[The exercise]
Transcribe word for word the passage of the forum exchange below that opens with the words containing "The Art lover" and closes with "was 'inferior' to Science.".

[Given text]
----------------
To: jbe who wrote (40336)6/13/1999 1:46:00 PM
From: Chuzzlewit  Read Replies (1) | Respond to of 108807
 
Joan, I think you are erecting disputes where no disagreement exists (an old Jedi mind trick used by academics and journalists). I cannot imagine a day passing where I do not listen to music or read literature.

BUT, individual tastes are not universal, and that is the only distinction I was trying to draw. I am reminded of Mel Brook's wonderful spoof of Alfred Hitchcock films -- High Anxiety. In the film, Brooks has a psychiatrist bumped off by being trapped in a car playing rock 'n roll. I suppose that the equivalent for a modern teen might be being forced to listen to opera. We each create our own hell.

It occurs to me that you never answered my questions. So let me give you two that lie at the heart of the issue. If there is an objective way of discriminating between the quality of art, exactly what is it? Can you show me how it might apply in a comparison between Mansfield Park and Bleak House?

If you agree with me that there is no objective methodology (i.e., one that does not rely on the personal expertise or opinion of the investigator) then I think it is fair to say that we are in agreement.

TTFN,
CTC



To: jbe who wrote (40336)6/13/1999 3:44:00 PM
From: E  Read Replies (1) | Respond to of 108807
 
I haven't read the exchange between you and Chuzz very closely, but I did come across this paragraph of yours, which seems to me to reveal a change of subject by you that obfuscates Chuzz's point:

If you did not feel that the "truths" of Art were
inferior to the truths of science, but just
different, you would/should have said that their
truths were not on the same footing. As it is, you
said they were not on an equal footing. Separate,
but unequal. One superior, one inferior. And Art
is inferior,
because:....


It seemed to me, as I read your characterization of Chuzz's point, that up until the clause I bolded, you and Chuzz were discussing the applicability of the word 'truth' to, on the one hand, Science, and on the other, Art.

And that Chuzz had made a simple point that described his definition of the word 'truth,' which can be anything he wants it to be for the purposes of a particular discussion, and the applicability of that definition to, respectively, Science or Art. And that, using his definition of 'truth,' Science presented 'truth' that was not an on "equal footing" with the 'truth' presented by Art.

But all of a sudden his stipulation of the species of 'truth' to which he was referring, his very definition of it, has been cast aside by you, as you make the change from their truths not being on an "equal footing," (Chuzzlewit's claim,) to the claim that he has said, "and Art is inferior."

In philosophy, I believe that moment is called ignoratio elenchi. That means something along the lines of changing the subject from the one at issue to another, usually one with a strong emotional charge.

The subject was whether 'truth' is to be found more in Art or in Science.

The Art lover Chuzz said it was to be found more in Science.

You changed the subject to a purported declaration by Chuzz that Art per se was 'inferior' to Science.

(If my perception of the argument, which I have admittedly not followed to its conclusion, is correct.)
----------------
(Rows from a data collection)
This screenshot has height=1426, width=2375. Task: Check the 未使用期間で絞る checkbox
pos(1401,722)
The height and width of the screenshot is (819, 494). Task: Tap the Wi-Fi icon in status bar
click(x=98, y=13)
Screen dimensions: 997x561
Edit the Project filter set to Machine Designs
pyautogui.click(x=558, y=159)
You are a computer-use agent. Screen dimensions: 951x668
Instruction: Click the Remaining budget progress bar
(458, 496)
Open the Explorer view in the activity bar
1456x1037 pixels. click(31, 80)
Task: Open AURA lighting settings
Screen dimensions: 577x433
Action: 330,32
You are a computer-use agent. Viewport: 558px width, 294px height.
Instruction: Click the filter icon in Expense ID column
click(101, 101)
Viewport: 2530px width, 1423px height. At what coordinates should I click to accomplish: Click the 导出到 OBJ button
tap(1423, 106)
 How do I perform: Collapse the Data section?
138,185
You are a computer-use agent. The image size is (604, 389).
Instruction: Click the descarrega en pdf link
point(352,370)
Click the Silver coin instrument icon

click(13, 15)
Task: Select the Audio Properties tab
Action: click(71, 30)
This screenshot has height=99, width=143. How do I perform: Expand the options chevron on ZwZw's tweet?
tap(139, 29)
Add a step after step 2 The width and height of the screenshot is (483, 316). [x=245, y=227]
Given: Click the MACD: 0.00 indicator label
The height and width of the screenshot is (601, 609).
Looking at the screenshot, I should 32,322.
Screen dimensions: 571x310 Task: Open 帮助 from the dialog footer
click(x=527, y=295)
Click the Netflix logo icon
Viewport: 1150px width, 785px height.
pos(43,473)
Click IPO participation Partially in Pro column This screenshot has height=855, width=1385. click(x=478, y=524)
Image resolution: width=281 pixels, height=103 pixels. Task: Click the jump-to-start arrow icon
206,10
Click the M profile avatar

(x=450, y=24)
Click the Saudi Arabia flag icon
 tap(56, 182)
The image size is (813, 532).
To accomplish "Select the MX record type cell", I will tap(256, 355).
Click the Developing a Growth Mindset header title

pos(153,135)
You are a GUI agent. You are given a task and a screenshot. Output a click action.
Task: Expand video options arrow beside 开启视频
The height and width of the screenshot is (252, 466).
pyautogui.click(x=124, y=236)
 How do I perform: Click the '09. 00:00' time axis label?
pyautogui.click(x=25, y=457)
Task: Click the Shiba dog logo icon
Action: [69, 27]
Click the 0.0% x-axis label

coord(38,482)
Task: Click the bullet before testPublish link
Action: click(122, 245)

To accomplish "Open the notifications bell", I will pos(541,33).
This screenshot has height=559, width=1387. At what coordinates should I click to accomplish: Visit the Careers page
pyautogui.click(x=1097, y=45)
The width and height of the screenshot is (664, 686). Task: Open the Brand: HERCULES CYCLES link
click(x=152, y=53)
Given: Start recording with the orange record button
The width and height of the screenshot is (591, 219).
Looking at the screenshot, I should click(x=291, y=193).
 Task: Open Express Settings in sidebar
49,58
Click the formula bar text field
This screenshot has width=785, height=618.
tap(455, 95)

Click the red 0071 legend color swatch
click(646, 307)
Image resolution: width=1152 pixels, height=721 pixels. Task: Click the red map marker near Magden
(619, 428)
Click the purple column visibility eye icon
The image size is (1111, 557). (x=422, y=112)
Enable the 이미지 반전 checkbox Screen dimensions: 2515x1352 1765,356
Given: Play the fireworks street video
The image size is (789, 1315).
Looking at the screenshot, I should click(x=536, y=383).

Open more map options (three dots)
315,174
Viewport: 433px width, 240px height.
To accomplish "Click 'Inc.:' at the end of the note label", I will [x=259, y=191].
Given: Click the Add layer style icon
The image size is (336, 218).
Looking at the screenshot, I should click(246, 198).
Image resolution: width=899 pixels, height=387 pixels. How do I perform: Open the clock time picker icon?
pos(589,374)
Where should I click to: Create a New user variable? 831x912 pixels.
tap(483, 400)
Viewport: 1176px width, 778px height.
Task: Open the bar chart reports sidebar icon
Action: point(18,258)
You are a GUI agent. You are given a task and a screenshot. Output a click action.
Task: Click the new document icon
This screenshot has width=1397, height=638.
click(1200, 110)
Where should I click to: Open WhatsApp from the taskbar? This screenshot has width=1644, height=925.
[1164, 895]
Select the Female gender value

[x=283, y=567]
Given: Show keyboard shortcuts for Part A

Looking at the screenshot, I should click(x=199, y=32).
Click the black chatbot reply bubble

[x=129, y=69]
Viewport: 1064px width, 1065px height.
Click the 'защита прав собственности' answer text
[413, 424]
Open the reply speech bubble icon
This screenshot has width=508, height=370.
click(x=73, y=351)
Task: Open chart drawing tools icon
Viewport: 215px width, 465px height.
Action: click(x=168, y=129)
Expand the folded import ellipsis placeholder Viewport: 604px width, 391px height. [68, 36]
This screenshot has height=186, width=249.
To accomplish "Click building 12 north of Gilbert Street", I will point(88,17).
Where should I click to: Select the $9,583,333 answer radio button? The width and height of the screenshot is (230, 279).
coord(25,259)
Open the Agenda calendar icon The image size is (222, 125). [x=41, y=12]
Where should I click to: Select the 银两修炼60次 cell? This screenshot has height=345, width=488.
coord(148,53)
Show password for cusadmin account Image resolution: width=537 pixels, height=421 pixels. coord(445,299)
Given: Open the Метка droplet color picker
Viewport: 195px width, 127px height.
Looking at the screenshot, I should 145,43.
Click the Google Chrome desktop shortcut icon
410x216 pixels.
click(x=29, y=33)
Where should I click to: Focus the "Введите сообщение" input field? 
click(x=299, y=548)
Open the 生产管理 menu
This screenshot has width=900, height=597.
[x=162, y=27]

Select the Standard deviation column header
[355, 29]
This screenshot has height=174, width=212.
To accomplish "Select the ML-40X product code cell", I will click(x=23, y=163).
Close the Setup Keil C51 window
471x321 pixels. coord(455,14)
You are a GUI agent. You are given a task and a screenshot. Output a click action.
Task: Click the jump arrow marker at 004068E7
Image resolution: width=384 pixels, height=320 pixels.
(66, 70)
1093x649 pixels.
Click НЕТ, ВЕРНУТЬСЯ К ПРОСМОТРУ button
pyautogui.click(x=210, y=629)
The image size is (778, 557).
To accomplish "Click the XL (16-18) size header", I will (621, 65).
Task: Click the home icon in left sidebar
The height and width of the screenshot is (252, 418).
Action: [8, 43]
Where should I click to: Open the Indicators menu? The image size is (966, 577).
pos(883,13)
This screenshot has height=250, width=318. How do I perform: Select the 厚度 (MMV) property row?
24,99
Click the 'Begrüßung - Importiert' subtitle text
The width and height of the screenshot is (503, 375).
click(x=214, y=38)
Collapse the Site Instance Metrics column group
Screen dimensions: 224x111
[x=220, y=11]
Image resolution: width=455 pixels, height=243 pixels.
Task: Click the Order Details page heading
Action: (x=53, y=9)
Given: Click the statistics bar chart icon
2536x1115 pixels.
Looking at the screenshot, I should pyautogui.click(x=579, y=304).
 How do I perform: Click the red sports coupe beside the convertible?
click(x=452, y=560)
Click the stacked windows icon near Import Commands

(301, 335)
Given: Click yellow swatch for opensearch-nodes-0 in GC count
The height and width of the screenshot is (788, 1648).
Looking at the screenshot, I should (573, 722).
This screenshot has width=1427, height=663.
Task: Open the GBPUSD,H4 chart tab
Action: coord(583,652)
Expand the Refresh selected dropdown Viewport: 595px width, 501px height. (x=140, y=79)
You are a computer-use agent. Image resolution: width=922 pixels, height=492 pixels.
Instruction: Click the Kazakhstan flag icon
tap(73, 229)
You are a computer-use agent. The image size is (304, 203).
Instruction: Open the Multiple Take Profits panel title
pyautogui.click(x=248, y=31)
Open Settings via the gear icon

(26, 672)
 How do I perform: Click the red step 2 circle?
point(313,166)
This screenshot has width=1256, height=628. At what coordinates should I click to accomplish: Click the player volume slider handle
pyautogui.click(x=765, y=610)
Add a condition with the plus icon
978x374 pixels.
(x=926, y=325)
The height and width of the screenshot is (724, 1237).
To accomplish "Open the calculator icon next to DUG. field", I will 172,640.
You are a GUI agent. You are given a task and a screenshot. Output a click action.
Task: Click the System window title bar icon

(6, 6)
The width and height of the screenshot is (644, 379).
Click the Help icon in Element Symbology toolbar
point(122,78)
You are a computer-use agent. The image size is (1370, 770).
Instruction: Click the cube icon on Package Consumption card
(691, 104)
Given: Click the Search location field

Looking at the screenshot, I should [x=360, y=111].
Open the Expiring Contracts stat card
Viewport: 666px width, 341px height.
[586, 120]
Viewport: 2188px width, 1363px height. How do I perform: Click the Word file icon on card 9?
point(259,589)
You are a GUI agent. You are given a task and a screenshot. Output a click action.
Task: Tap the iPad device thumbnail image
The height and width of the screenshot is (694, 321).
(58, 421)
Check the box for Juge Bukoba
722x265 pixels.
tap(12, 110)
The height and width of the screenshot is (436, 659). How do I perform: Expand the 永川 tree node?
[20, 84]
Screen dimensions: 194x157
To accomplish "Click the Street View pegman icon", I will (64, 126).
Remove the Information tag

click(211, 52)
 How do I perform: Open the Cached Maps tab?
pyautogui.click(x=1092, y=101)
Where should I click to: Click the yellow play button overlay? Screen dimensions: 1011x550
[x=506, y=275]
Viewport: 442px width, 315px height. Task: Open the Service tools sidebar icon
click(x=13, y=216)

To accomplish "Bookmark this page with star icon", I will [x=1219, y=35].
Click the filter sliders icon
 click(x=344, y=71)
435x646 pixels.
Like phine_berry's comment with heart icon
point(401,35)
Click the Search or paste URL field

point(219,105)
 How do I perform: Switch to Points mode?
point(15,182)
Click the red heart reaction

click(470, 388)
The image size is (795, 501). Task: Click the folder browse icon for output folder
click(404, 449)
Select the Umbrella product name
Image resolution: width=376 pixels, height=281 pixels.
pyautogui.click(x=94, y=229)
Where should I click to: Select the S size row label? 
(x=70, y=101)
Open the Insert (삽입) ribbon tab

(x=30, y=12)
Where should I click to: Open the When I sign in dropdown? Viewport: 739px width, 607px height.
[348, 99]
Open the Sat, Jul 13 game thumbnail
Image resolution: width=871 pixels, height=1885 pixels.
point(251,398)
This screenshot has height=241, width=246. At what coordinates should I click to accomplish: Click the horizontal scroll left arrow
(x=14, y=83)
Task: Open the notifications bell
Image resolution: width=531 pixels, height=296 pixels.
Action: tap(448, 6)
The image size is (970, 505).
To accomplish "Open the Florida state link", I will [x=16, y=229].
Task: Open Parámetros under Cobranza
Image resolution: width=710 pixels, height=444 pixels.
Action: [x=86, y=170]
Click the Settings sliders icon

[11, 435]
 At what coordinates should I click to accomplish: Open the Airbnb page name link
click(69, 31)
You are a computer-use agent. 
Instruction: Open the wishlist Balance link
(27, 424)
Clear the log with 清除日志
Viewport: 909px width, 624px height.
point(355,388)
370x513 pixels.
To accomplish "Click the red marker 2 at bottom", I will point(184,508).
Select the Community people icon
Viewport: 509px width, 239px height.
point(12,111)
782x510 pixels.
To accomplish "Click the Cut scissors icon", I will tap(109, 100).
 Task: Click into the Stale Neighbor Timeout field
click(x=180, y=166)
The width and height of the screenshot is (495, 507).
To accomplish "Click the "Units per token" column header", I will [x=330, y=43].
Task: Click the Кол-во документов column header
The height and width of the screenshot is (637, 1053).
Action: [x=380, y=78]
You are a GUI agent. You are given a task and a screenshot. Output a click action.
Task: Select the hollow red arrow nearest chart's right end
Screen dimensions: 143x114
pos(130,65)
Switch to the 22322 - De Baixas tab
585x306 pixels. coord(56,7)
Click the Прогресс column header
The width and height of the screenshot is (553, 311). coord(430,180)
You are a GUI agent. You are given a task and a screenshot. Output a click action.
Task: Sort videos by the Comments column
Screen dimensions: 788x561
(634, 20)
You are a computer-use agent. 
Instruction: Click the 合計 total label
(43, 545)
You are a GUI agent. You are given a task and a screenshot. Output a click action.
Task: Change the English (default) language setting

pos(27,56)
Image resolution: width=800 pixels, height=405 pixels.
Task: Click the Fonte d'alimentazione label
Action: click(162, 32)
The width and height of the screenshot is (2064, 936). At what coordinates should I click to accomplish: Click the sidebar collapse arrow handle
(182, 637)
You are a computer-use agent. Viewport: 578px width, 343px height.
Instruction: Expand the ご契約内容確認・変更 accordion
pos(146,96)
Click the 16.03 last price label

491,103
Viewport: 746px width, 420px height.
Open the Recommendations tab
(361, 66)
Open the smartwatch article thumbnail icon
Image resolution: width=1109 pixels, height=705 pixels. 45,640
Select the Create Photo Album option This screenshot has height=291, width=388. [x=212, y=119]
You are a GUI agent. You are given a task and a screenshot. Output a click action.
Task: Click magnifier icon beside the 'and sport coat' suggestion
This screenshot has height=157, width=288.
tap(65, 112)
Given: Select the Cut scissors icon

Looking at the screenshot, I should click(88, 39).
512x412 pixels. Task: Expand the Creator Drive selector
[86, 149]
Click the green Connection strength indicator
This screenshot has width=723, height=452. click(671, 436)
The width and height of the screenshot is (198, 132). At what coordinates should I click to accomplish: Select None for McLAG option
----------------
[Final result]
The Art lover Chuzz said it was to be found more in Science.

You changed the subject to a purported declaration by Chuzz that Art per se was 'inferior' to Science.